The most common application compatibility issue that users as well as developers face is when an application fails upon checking the operating system version. A lot can go wrong when version checking is misused. A user might experience a “silent fail” where the application simply fails to load and nothing happens. Or, a user might see a dialog box indicating something to the effect of “you must be running Microsoft Windows® XP or later” when in fact, the computer is running Windows 7. Many other consequences to poor version checking can inconvenience users as well.
Applications fail due to version checking for two reasons:
- A flaw (bug) in the version checking code, which fails if the minor version is decreased, even if the major version is increased (for example, changing versions from 5.1 to 6.0) or if the expected service pack (SP) is not installed, even if you’re running a newer operating system (for example, changing versions from Windows XP SP 2 to Windows Vista® SP 1)
- An intentional blocking that prevents the application from running on operating system versions not tested by its developers (we recommend that you do not block applications from running on future operating systems)

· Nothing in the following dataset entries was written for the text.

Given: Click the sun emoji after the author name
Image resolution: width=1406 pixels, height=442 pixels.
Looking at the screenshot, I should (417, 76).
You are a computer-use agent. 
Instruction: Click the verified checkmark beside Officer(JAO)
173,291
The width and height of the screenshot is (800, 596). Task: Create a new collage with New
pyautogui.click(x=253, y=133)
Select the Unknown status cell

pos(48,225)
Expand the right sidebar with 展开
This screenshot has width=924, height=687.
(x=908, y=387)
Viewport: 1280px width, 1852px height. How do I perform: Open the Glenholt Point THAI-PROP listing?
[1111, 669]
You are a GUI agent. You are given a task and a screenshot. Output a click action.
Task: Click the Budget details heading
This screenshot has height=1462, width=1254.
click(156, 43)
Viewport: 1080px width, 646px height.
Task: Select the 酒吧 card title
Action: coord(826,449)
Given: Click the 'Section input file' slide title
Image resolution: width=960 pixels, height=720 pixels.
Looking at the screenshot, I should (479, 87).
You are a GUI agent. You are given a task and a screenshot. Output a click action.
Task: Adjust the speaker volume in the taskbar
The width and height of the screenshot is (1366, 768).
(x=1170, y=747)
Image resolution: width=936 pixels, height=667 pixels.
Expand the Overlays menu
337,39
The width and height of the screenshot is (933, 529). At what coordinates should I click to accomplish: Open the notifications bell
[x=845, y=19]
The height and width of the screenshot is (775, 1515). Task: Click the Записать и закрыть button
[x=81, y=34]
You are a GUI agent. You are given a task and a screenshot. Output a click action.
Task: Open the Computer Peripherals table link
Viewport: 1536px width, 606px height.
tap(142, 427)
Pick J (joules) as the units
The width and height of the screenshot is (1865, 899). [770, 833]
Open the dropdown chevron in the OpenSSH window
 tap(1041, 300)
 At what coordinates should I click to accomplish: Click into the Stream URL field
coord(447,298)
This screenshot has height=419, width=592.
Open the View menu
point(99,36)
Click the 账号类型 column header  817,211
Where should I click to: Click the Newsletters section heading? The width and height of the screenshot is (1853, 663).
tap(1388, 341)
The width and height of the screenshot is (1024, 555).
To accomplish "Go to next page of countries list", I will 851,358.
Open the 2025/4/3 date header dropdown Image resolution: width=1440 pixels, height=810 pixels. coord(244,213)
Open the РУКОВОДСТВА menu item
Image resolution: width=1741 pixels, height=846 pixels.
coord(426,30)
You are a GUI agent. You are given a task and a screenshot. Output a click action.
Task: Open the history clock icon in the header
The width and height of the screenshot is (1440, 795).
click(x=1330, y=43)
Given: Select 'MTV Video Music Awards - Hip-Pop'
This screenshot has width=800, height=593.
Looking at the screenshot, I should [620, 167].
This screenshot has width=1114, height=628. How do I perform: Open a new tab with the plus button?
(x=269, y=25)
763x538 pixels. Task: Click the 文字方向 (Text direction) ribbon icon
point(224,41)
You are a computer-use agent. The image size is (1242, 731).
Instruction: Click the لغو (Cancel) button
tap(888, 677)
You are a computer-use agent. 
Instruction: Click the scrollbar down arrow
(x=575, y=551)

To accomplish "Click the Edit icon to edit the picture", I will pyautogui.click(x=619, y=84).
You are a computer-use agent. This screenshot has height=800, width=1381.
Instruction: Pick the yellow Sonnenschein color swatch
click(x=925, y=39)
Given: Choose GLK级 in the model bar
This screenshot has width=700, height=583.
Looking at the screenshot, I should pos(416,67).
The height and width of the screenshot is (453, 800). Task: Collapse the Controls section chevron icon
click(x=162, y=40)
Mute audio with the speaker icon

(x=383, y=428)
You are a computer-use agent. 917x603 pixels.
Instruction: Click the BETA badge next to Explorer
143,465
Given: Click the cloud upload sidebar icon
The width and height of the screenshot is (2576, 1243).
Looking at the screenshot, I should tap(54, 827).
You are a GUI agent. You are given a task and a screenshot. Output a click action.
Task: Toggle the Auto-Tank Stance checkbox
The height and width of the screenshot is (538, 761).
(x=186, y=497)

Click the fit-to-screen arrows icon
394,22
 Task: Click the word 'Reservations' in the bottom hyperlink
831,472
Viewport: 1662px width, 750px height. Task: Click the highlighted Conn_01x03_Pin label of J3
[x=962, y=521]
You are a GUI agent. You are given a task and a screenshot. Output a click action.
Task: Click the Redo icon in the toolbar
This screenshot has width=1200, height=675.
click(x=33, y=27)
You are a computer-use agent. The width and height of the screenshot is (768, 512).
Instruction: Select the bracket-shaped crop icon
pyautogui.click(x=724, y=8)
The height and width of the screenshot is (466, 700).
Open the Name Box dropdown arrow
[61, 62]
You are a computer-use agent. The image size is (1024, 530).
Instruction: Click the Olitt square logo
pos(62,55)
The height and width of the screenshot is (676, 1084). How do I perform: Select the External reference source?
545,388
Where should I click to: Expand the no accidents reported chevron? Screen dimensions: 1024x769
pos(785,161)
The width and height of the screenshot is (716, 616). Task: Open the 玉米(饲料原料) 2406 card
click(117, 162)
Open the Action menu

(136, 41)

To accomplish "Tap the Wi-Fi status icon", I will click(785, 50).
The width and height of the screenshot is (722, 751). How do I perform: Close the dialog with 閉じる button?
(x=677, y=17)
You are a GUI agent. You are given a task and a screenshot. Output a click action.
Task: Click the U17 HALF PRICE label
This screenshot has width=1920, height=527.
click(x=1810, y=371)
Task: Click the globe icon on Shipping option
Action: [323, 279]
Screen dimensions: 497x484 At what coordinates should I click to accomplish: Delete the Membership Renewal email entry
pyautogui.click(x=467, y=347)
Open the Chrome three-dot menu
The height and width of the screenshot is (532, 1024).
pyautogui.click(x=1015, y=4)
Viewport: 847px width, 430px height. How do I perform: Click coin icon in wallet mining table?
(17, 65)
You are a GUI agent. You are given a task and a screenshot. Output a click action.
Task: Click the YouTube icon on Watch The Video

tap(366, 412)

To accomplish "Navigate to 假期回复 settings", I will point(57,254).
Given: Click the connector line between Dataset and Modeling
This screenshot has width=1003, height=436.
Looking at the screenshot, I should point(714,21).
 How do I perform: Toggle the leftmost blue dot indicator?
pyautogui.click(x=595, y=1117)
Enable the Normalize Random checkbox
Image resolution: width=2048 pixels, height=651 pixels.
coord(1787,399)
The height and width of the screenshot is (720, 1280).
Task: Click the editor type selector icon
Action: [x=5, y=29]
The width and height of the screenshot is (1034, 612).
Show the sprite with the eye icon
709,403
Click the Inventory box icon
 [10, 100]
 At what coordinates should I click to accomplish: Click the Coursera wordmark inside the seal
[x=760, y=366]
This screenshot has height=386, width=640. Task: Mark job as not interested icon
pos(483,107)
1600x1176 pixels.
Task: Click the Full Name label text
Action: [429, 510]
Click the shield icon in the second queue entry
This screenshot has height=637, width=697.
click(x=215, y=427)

When an application runs on an “incompatible” (due to poor version checking) version of Windows, it will generally display an error message, but it may also exit silently or behave erratically. Often, if we work around the version checking, the application will run well. End-users and IT professionals may apply a fix to let the application think it is running on an older version of Windows.
The following sections provide information about how to work around version checking compatibility issues, and how to check the operating system version. We also suggest the best overall approach: checking for operating system features instead of checking for the operating system version.
Working Around the Problem
Windows provides two mechanisms to work around the version checking problem:
- Compatibility mode: Designed for end users, compatibility mode is an easy way to work around compatibility issues. When enabled, it applies a set of compatibility fixes that provide a runtime environment more compatible with applications written for older versions of Windows. One of those fixes is the “version lie,” which makes the version query functions return the operating system version the user chose in the Compatibility tab of the Properties dialog box instead of the actual Windows version.
- Application Compatibility Toolkit (ACT): A set of application compatibility tools for IT professionals and developers, ACT provides the means to detect and debug a wide array of compatibility issues so that developers can fix them, and provides the means to work around compatibility issues by applying compatibility fixes from a list, including the “version lie” fix. ACT provides finer-grained control over what fixes are applied.